两个人身上的衣衫已经完全被血浸透,虬皱扭曲地贴在尸体上,身下的土也被浸成了黑红色,弥漫着浓郁的血腥味儿,尸身周围落着十数只乌鸦,见到牧怿然接近也不飞躲,漆黑的眼珠望着它,透着死寂。

柯寻转过身,张口要吐,吓得卫东再次臀手并用地又往后挪了七八米:“卧槽住口!你看见什么了?!”

柯寻摇手,硬是憋了半天才把那股作呕的劲儿给憋回去,深吸了两口并不好闻的空气,一咬牙重新转回身去。

牧怿然仍在盯着尸体看,似是陷入了沉思。

柯寻硬着头皮再次看向这两具尸体,两个人并排躺在那里,如果忽略掉身体被切成段儿的情况,这两人死时的姿势可以说是相当的平静,两条胳膊整齐地安放在身体两侧,腿也并得很直,头部也是标准地脸向上。

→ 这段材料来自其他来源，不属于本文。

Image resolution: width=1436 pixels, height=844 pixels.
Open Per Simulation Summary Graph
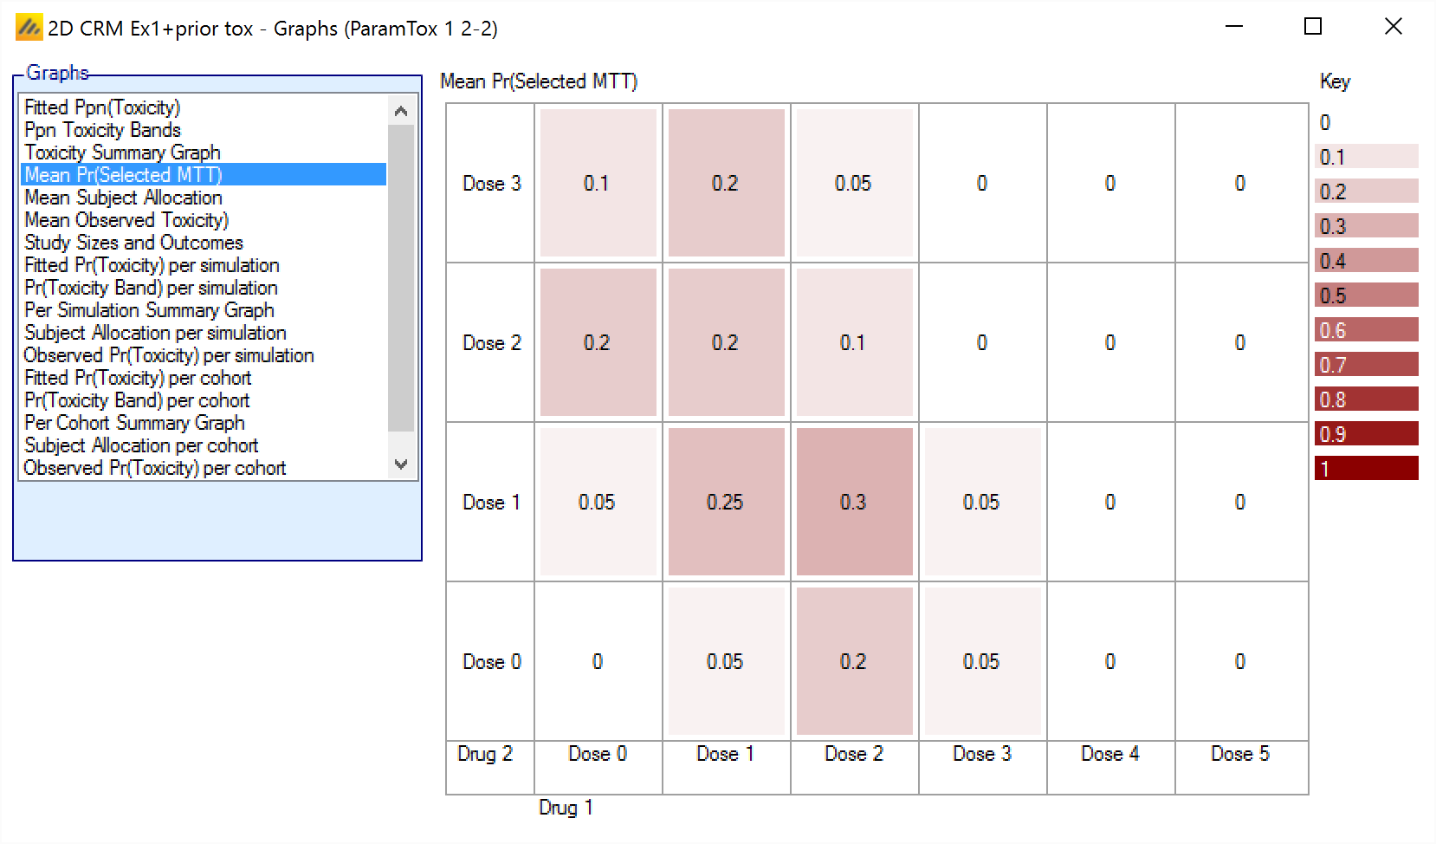149,310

脸……柯寻看了几眼左边这具尸体,十六七岁的学生妹闭着她那双涉世未深的眼睛,面孔被血污掩去了本有的青涩,细软的长发被身下的泥土和着血搅成了糊乱的一团,正是含苞待放的青春的身体,此刻已成了一堆碎肉。

柯寻无从想象这个女孩儿死前经历了怎样可怕的事情,在被那股不可抗拒的恐怖力量当成牲畜一样宰割的过程里,她有多怕,多痛,多想回家。

柯寻垂在身侧的手不自觉地抖了抖,随即狠狠地捏成了拳。

“你检查完了吗?”他问牧怿然。

牧怿然抬眸看了他一眼,微微点了下头。

柯寻不再说话,走过去拿起扔在不远处的铁锹,就在旁边挖起土来。

牧怿然看着他,也没有再开口。

卫东站在远些的地方不敢过来,只好提着声问柯寻:“你干嘛呢?别瞎搞啊!”

柯寻只管扎着头挖土,没有理他。

半空的乌鸦越来越多,不断地往下落,见牧怿然立在尸体旁边不动,几只乌鸦不再盯着他,而是径直落到了尸体上,用它们的尖喙撕食起尸体的碎肉来。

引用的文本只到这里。